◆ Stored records
------------------------------------

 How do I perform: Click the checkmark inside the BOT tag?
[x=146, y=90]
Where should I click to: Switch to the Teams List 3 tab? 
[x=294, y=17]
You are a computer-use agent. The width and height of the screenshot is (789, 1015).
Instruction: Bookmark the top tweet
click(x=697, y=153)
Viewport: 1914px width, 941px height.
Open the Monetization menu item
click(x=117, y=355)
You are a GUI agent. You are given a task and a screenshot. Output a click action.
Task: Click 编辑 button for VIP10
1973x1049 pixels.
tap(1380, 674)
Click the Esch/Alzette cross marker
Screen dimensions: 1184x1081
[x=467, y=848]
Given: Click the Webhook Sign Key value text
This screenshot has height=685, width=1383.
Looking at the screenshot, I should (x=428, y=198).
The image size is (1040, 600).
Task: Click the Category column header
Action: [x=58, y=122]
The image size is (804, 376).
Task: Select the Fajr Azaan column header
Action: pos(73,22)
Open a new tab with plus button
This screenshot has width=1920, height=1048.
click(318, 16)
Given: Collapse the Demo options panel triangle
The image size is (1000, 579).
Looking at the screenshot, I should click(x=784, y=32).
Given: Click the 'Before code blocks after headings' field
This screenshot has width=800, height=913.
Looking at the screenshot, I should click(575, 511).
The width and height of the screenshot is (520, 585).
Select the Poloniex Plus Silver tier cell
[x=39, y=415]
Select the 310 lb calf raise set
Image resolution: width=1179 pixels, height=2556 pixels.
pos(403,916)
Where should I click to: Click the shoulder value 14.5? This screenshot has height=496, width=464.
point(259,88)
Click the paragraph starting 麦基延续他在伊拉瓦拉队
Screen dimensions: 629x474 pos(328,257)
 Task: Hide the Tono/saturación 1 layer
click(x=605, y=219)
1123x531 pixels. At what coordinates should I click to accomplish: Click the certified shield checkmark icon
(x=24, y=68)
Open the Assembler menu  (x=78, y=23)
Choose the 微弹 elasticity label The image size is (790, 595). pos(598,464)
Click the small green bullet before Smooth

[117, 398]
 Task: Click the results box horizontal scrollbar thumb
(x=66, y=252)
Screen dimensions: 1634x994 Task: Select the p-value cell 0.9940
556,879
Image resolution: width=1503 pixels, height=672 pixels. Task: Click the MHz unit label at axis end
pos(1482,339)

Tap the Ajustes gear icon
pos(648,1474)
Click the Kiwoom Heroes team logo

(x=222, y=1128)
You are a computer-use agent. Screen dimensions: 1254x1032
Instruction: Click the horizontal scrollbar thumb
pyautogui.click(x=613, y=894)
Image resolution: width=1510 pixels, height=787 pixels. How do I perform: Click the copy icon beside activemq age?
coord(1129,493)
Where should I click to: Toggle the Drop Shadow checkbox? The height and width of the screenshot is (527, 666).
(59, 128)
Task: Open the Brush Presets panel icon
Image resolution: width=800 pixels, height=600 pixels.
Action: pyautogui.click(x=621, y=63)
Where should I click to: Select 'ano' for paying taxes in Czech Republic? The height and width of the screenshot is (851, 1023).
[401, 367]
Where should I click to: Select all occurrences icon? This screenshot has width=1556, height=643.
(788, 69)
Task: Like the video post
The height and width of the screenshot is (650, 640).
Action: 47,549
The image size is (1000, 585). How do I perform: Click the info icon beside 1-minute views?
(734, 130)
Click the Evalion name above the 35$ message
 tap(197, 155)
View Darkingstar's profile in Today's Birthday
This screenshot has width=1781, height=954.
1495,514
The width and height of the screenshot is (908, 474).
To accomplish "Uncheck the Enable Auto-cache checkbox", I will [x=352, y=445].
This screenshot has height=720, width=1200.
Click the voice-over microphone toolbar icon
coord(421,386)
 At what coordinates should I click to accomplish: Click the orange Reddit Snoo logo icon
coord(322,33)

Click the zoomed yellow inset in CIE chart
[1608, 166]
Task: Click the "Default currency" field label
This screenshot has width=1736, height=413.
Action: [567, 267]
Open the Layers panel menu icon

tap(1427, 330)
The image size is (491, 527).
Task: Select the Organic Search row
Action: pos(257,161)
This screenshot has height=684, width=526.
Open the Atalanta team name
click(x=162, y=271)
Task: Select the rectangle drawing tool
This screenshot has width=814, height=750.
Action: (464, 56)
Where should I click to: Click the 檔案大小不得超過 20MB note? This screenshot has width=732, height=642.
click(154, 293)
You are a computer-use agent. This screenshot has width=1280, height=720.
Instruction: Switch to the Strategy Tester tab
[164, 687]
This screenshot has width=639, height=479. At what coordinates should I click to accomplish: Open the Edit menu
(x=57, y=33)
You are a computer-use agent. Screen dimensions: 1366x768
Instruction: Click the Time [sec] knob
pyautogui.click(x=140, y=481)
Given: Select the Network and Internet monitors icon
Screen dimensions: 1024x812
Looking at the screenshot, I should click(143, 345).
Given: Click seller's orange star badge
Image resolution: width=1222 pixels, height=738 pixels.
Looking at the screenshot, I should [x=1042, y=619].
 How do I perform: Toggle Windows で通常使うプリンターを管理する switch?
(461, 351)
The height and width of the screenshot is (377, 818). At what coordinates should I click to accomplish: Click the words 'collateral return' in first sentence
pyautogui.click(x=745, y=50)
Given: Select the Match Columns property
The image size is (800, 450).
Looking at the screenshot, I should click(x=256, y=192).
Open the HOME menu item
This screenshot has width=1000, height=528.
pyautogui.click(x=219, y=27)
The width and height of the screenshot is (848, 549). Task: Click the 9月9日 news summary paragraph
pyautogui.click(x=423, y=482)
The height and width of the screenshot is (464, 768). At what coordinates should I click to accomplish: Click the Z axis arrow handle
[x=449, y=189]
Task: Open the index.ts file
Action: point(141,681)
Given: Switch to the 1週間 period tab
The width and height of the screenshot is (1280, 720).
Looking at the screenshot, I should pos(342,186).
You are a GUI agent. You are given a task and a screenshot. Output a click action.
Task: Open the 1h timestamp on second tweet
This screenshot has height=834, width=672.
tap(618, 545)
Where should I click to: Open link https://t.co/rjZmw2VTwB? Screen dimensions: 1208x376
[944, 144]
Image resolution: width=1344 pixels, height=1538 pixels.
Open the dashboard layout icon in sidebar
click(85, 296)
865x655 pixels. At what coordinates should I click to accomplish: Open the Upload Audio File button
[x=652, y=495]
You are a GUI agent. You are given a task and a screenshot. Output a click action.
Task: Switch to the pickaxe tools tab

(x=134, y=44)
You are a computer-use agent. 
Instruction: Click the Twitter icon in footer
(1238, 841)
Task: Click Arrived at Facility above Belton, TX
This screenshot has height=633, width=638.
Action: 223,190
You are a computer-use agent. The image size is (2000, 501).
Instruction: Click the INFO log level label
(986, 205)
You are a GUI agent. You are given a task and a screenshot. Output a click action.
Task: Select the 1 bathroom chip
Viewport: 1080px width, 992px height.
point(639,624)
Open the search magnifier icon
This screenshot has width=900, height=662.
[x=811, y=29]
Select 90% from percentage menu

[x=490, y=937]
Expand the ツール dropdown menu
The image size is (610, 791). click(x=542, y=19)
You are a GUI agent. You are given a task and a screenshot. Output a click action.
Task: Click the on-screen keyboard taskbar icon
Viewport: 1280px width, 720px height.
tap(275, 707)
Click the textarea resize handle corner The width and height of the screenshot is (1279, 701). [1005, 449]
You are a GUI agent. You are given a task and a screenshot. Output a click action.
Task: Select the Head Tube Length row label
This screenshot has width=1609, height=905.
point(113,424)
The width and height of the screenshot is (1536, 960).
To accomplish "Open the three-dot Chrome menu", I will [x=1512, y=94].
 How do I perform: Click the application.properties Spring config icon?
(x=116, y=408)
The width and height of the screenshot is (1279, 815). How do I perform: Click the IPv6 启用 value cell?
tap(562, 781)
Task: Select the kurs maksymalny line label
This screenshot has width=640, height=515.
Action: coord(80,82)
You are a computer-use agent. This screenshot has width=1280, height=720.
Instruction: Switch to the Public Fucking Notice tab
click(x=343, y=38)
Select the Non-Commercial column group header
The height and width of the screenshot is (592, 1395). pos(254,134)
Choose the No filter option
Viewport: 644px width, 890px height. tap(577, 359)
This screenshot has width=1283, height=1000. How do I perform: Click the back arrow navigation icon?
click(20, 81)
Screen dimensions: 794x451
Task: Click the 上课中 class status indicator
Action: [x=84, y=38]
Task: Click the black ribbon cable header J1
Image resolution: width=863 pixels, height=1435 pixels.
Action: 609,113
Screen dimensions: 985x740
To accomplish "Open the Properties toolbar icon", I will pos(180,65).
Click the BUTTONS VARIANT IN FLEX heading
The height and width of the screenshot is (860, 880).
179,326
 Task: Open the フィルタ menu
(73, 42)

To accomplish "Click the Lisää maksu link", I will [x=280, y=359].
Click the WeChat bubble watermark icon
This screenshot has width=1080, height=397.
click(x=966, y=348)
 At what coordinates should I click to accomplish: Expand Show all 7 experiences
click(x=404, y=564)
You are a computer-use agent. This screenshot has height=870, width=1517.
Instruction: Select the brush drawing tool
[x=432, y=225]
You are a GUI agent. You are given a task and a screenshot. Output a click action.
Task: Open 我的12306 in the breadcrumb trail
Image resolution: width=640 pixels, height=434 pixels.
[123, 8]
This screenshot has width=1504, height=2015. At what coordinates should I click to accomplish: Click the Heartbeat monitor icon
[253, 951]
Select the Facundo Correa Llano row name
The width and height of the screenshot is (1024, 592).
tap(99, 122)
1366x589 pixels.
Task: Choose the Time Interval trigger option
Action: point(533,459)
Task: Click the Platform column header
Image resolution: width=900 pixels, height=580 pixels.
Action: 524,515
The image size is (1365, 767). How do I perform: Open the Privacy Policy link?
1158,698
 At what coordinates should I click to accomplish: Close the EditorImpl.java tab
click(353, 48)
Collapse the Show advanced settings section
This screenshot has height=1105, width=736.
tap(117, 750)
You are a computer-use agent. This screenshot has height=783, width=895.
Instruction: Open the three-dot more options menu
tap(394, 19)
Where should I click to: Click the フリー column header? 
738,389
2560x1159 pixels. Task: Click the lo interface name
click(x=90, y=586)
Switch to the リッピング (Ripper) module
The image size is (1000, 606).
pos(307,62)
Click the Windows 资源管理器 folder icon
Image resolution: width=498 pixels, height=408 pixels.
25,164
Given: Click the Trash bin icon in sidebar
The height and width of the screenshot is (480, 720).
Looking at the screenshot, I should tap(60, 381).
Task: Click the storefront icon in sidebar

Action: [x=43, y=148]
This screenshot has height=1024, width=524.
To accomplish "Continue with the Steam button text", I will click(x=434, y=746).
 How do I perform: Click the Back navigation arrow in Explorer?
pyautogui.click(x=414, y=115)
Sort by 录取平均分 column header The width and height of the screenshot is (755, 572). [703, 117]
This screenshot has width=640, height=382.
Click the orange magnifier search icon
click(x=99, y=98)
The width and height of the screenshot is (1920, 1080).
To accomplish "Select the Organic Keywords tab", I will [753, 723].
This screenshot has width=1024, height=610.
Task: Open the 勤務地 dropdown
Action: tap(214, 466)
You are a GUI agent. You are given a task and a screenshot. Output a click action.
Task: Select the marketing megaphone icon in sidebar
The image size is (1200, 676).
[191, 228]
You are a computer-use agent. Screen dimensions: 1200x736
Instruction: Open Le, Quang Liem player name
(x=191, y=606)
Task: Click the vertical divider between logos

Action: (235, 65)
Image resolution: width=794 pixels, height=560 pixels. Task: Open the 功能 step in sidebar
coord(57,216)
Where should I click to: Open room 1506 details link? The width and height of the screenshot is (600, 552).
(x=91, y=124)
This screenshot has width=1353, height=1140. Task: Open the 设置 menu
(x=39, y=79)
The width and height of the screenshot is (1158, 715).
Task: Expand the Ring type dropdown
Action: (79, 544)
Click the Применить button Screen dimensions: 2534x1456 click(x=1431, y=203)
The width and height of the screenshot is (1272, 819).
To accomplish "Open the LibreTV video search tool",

------------------------------------

◆ WORK INSTRUCTION
Would you copy, unchanged, the stretch of the records above that begins at the line containing "Given: Collapse the" and ends at the line containing "Open the Assembler", and only that?

◆ SOLUTION TO THE PROBLEM
Given: Collapse the Demo options panel triangle
The image size is (1000, 579).
Looking at the screenshot, I should click(x=784, y=32).
Given: Click the 'Before code blocks after headings' field
This screenshot has width=800, height=913.
Looking at the screenshot, I should click(575, 511).
The width and height of the screenshot is (520, 585).
Select the Poloniex Plus Silver tier cell
[x=39, y=415]
Select the 310 lb calf raise set
Image resolution: width=1179 pixels, height=2556 pixels.
pos(403,916)
Where should I click to: Click the shoulder value 14.5? This screenshot has height=496, width=464.
point(259,88)
Click the paragraph starting 麦基延续他在伊拉瓦拉队
Screen dimensions: 629x474 pos(328,257)
 Task: Hide the Tono/saturación 1 layer
click(x=605, y=219)
1123x531 pixels. At what coordinates should I click to accomplish: Click the certified shield checkmark icon
(x=24, y=68)
Open the Assembler menu  (x=78, y=23)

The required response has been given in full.